The microbial controls on the deposition of Pb‐Zn minerals in carbonate‐hosted Tunisian ore deposits

Abstract

The Ain Allega, Mjar Hannech and Sidi Driss Pb‐Zn‐Ba‐Sr‐As‐(Hg) deposits in northern Tunisia are hosted in a post‐nappe anticline with a core of a Triassic evaporite diapir affected by the NE–SW‐trending Ghardimaou‐Cap Serrat and E‐W lineament. The ore minerals show different styles; particularly, impregnation in dolomite, cement of breccias, replacement ore and open space filling in the dissolution cavities and fractures. Ore minerals include sphalerite, galena, marcasite, pyrite and cinnabar. Principal gangue minerals are composed of barite, celestine, calcite, dolomite and quartz. The orebodies are hosted by Triassic carbonate rocks (Ain Allega ore deposits), Cretaceous carbonate rocks (Mjar Hannech ore deposits) and by the volcanoclastic layers (Sidi Driss ore deposits).
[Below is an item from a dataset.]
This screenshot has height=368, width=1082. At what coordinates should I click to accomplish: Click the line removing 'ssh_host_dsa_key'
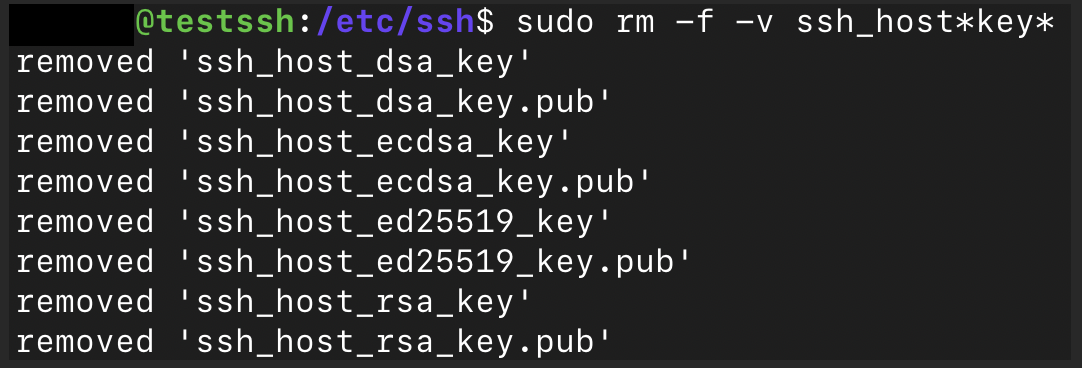point(274,64)
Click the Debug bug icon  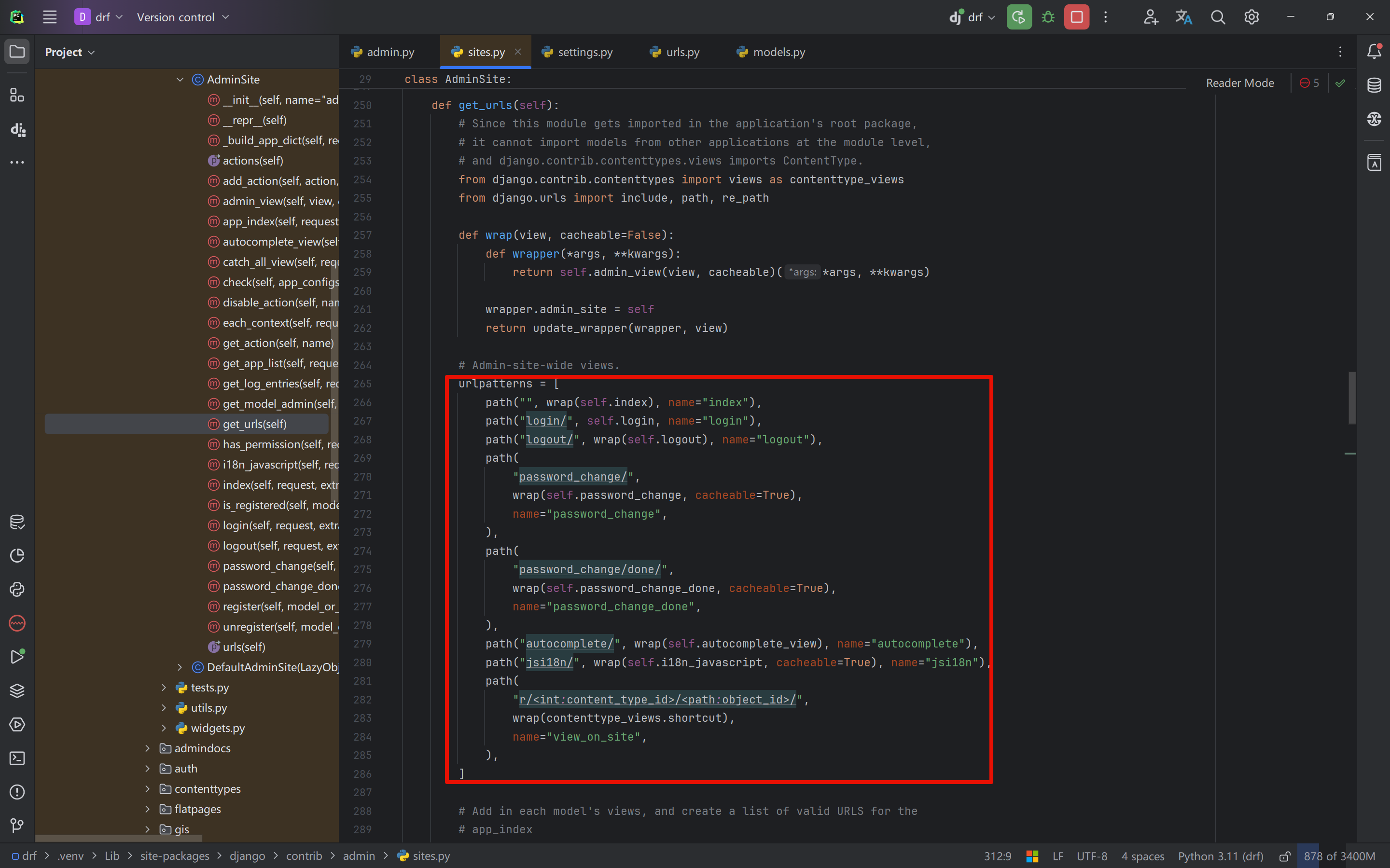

These host rocks show hydrothermal alteration, dissolution and brecciation. Sphalerite in the carbonate‐hosted Zn‐Pb deposits in Tunisia occurs as nano‐size microglobular blebs and peloids and forms finely‐laminated bands with wavy and even ripped up features. Peloids are present in collapse breccias of karst cavities. Peloids (5–100 μm) and bacterial filaments (1 μm long) locally form the common micro‐texture of the sulfide mineralization. The core and the shell of peloids are composed of different minerals; there are 1–3 shells and each shell is 1–1.5 μm thick, commonly with coarse crystals. These textures probably represent fossil microbial mats as in‐situ sulfate‐reducing bacteria products and are similar to nano‐textures observed in bacterial biofilms. Electron microscopy, combined with major element changes (Zn, Pb, As, Fe, and Cd) and sulfur isotope values suggest that sphalerite nano‐textures and nano‐spheres are associated with fossilized bacterial‐mat. The δ34S values of sphalerite (−43.9 to +22.38‰) show that the microbial production of H2S controlled sphalerite precipitation. The biogenic nano‐ to macro‐textured sphalerite and sulfur isotope data suggest that microbes had an important role in the genesis of carbonate‐hosted Zn‐Pb deposits in Tunisia during the Miocene.